I ’ve lived in Silicon Valley for most of my life, but as I enter my fifties, I worry that I may be too old for it. My wife and I are both California natives, and we returned here to raise our children. I love the Valley’s cerebral, unapologetic geekiness, the tremendous cultural and national diversity, the absurdly good food and weather, and the heart-stoppingly beautiful terrain.

It’s not like I’m slowing down: I’ve published two books in the last three years (the most recent one has been pretty well-reviewed), I do better work now than I ever have, I have a wider range of skills, and (I like to think) I’m wiser. But as Bloomberg Business Week recently noted, while the median age of U.S. workers is 42, here in Silicon Valley it’s around 31. Age does not give you an advantage here.

In a region that talks constantly about “the war for talent” and throws perks and stock options at workers with video-game speed, it’s not like older workers are too expensive. The Valley skews young because it assumes that the young are natural innovators, and “gray hair and experience are really overrated,” as Hubspot CEO Brian Halligan told the New York Times.

But the Valley is just an extreme example of a much bigger trend. Over the last couple decades, in many industries, we’ve come to see age and experience not as sources of wisdom, but as liabilities. Indeed, by the time Facebook co-founder Mark Zuckerberg declared in 2007 that “Young people are just smarter,” and a few years later venture capitalist Vinod Khosla said, “People over 45 basically die in terms of new ideas,” they were repeating an idea that evolved so slowly, and along many fronts, that it has come to seem natural, inevitable, and self-evident.

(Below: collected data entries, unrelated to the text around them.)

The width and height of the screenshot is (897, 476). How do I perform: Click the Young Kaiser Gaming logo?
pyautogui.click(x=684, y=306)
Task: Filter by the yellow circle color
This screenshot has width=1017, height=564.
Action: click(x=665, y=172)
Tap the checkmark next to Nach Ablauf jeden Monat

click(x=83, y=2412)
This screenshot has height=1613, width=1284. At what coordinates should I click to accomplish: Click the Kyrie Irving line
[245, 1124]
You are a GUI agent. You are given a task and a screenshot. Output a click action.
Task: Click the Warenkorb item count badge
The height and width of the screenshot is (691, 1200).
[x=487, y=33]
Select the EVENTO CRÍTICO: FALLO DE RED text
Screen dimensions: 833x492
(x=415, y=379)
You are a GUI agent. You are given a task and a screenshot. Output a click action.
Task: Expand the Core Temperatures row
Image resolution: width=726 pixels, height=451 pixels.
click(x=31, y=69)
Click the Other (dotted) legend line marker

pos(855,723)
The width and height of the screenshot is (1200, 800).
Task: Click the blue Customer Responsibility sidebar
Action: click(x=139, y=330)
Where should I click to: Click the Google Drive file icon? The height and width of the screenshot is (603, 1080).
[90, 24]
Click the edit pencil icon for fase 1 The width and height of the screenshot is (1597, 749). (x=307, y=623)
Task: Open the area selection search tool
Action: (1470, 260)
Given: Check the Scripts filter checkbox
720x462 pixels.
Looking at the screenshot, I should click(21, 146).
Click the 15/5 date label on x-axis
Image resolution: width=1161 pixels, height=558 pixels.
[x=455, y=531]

Ideas like these are powerful because they shape our thinking without our recognizing their effect on us. But they’re only powerful if we don’t ask where they came from and why we believe them.

For most of human history, age and experience were assumed to bestow wisdom, and wisdom was assumed to be a good thing. Youthful genius has been recognized since ancient times, but it wasn’t wisdom’s competitor. A figure like Isaac Newton, whose breakthroughs in optics, calculus, and physics all came in his twenties, or brilliant young poets like Thomas Chatterton and Rupert Brooke, were seen as possessed of an inborn, uncontrollable, even divine genius. (Youthful accomplishment was also tinged with tragedy: Chatterton died at seventeen, Brooke at twenty-seven.)

Besides, youthful genius hardly figured outside science and art. A mathematician like Evariste Galois might do paradigm-shattering work by twenty (when he was killed in a duel), but building fortunes and businesses required years of patience, prudence, and occasional boldness. In larger enterprises, you rose, not leapt, to the top: you paid your dues, did the work, and waited your turn. In politics, a brilliant start was a sign of a promising career: Thomas Jefferson and William Gladstone were both recognized as stellar minds, but their political careers still unfolded over decades. The professions required both up-to-date knowledge and experience: a great physician or lawyer had to know the latest developments in their fields, but also possess the maturity that came only from years of practice. Across all these realms, greatness required maturity and wisdom, which could not be learned, only acquired.

Then two things happened that upended this age-old system.

First, the value of youthful genius increased.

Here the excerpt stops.